Collected data
★ ★ ★ ★ ★
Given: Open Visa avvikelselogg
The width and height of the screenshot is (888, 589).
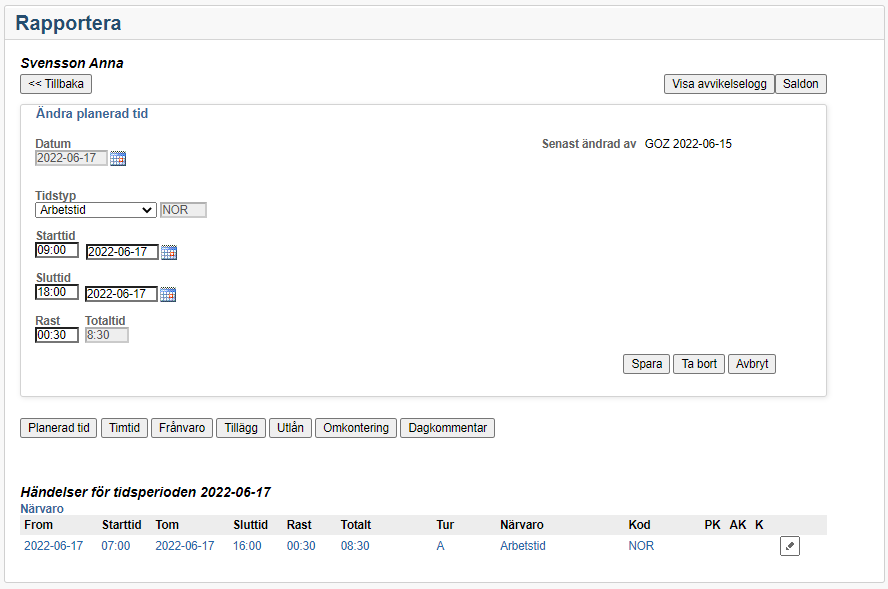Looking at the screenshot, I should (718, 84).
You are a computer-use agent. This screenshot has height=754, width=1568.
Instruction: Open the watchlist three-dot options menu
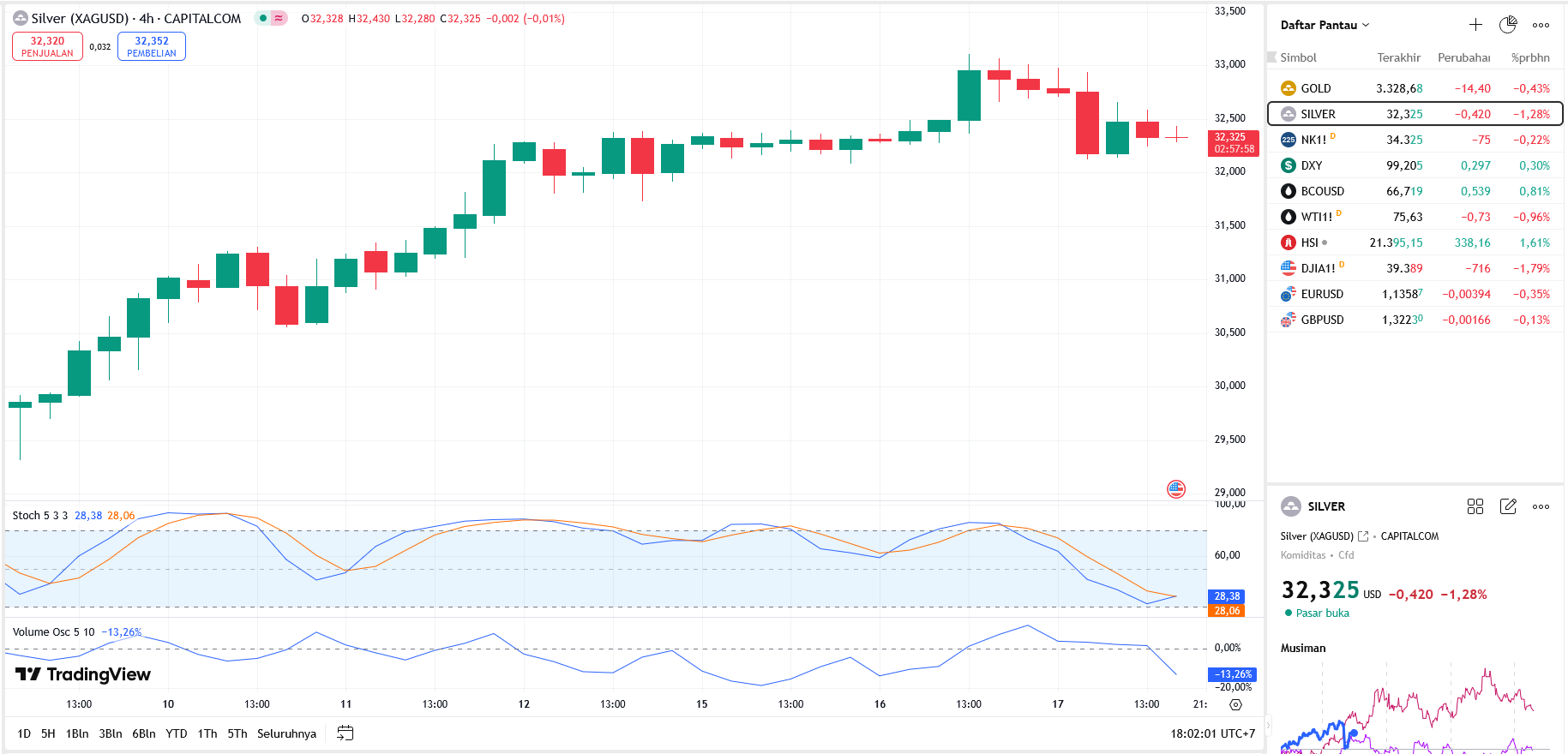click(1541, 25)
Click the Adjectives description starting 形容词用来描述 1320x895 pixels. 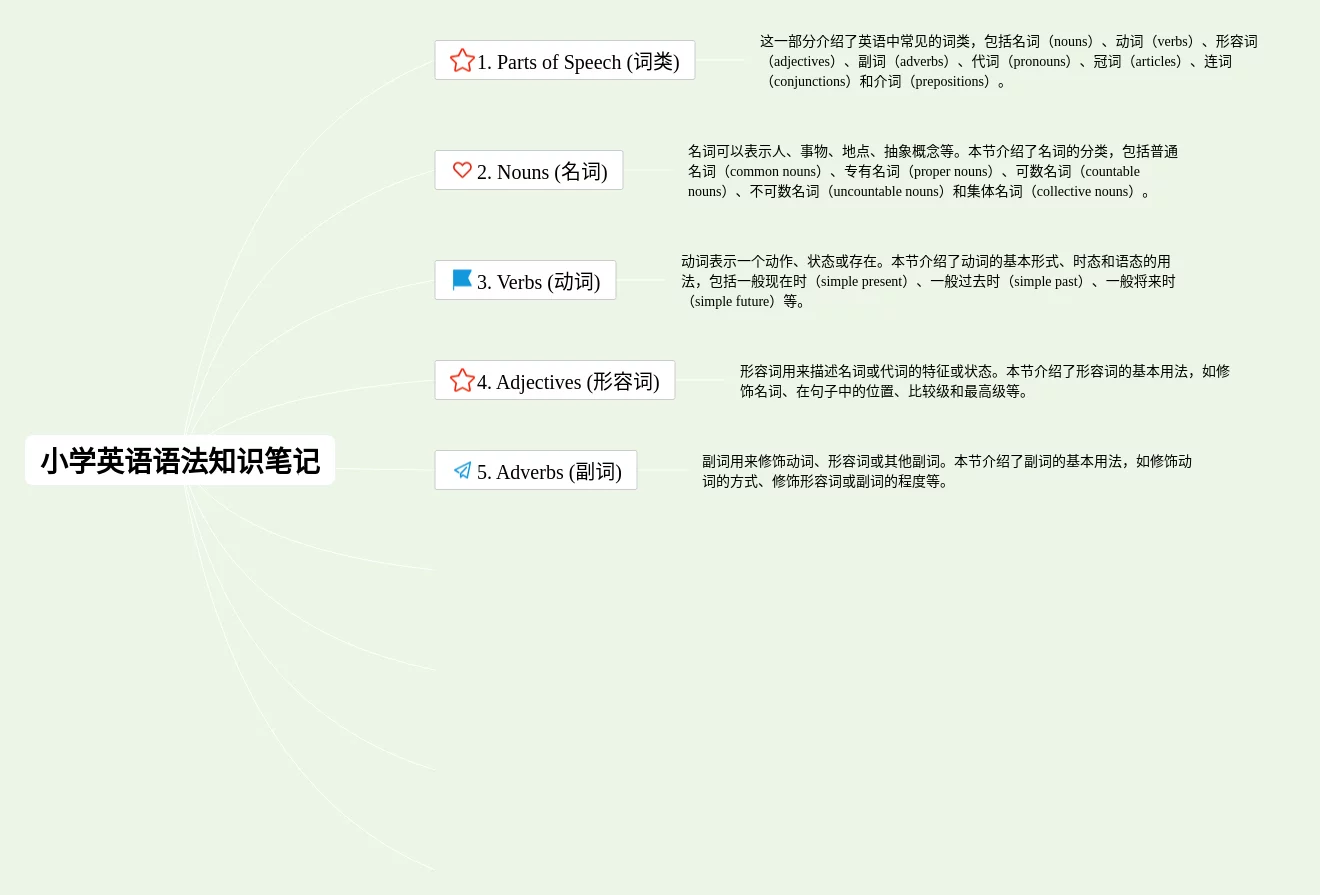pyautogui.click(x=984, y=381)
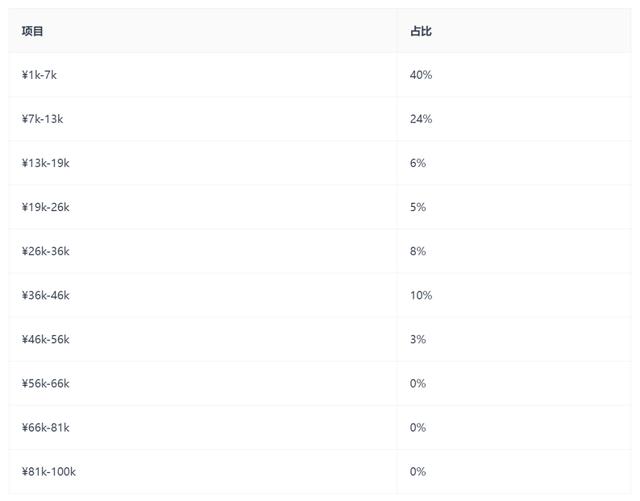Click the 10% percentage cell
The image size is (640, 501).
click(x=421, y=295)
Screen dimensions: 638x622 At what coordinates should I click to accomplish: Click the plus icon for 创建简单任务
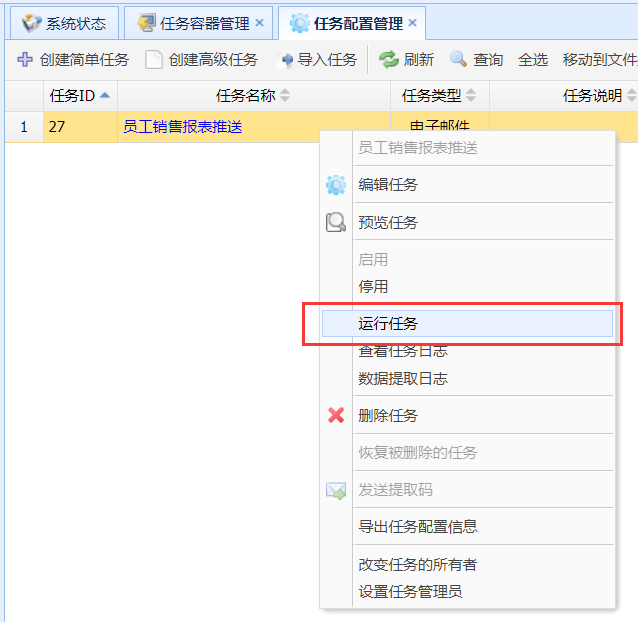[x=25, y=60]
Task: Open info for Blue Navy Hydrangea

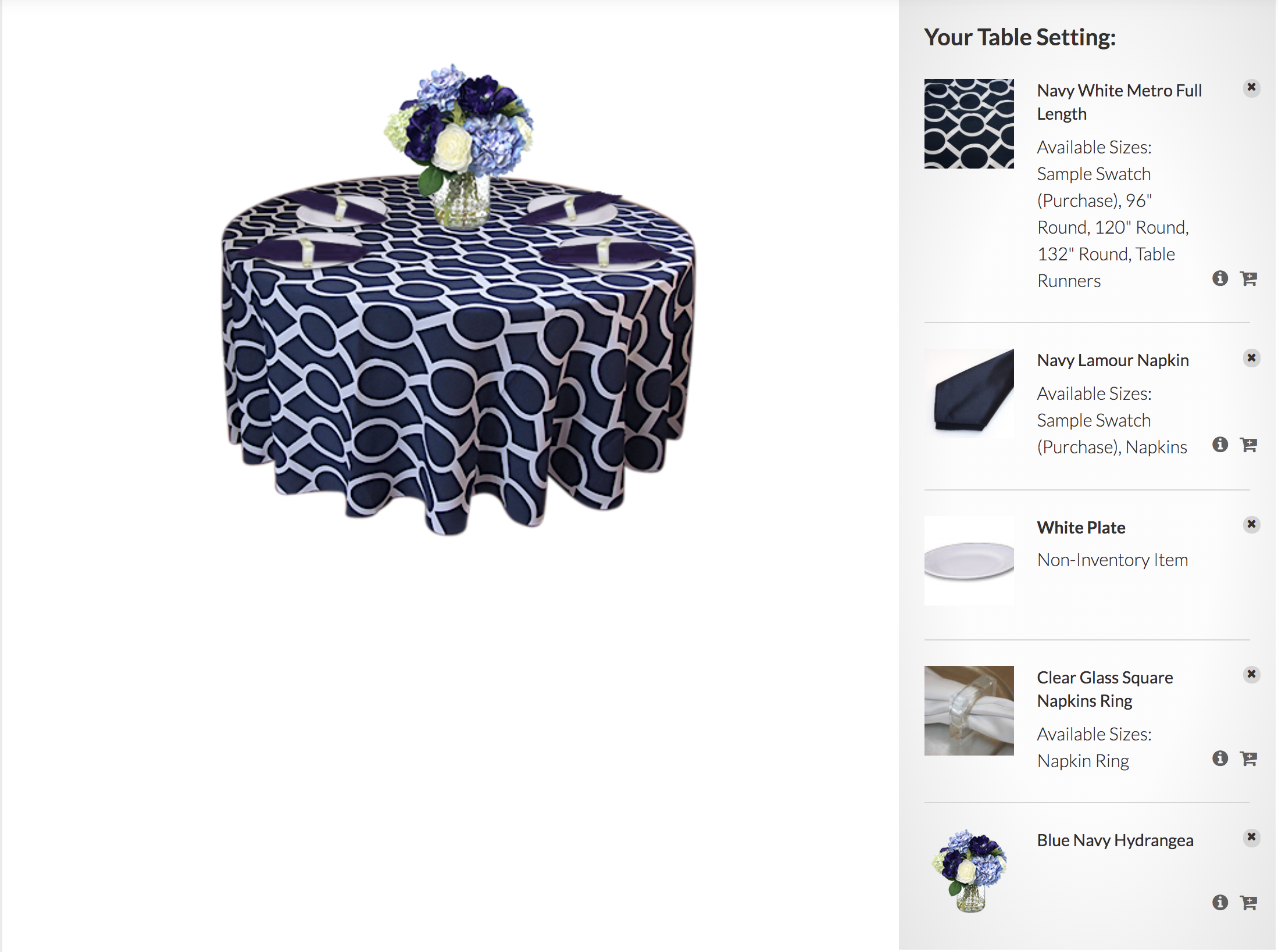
★ ★ ★ ★ ★
About this task
Please copy, exactly as written, the lines from the one that contains "Screen dimensions: 638x622" through the end of the records, both ends included. Do not include the pictures.

Solution
Screen dimensions: 638x622 At what coordinates should I click to accomplish: Click the plus icon for 创建简单任务
[x=25, y=60]
Task: Open info for Blue Navy Hydrangea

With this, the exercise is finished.